Come già accennato si tratta di un sistema operativo open source, e dunque gratuito, installato sotto forma di IaaS che da la possibilità di costruire piattaforme cloud pubbliche e private sulle quali è possibile installare macchine virtuali.

Nasce inizialmente dalla collaborazione tra Rockspace e la NASA nel 2010 per la creazione di Nebula (piattaforma cloud dell’agenzia spaziale americana), ma poi si è prefissato lo scopo di far girare su macchine standard i software di gestione del cloud per poter migliorare la produttività delle aziende private.

Ad oggi sono già numerosi i vendor che utilizzano OpenStack, tra cui i principali sono: Canonical, IBM, Oracle, Cisco, HP, Huawei e Red Hat. Gli utenti invece che già adottano questo sistema operativo sono aziende del calibro di PayPal, Bloomerang e Wells Fargo, che partecipano periodicamente a summit internazionali sull’aggiornamento con programmatori ed esperti del settore.

La OpenStack Foundation

Alle spalle del progetto vi è la OpenStack Foundation, la cui mission è tutelare e sviluppare la piattaforma con tutta la sua comunity, allo scopo di far diffondere su vasta scala il sistema OpenStack in modo da poter garantire l’interazione con possibilità di operare tra i vari cloud basati su questo innovativo sistema operativo.
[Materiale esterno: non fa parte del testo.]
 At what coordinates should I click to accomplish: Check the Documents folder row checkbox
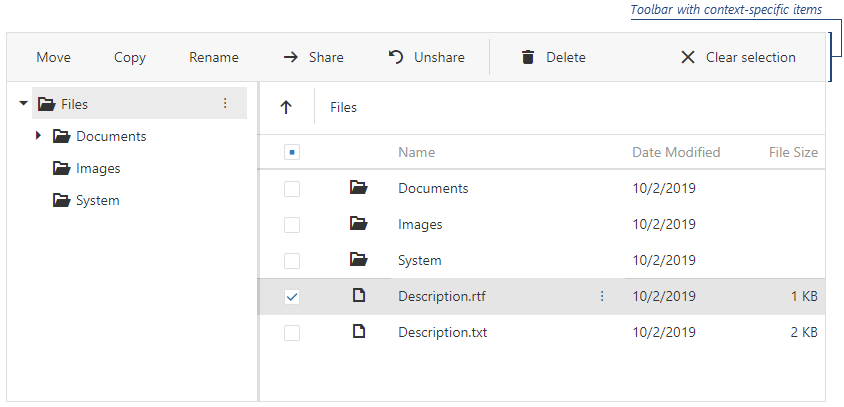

Dalla foundation fanno sapere che un team di sviluppatori è all’opera alacremente per poter garantire release di software sempre più affidabili e performanti su cui le aziende potranno fare affidamento per il proprio lavoro.

In definitiva OpenStack sta compiendo passi da gigante negli ultimi periodi, ma tuttavia la strada verso la concorrenza con gli altri colossi è ancora lunga, forse per il fatto che trattandosi di un open source l’utente non si ritrova subito con una piattaforma user friendly con cui avere a che fare, ma imparando dall’esperienza di Linux siamo sicuri che questo ostacolo sarà presto superato.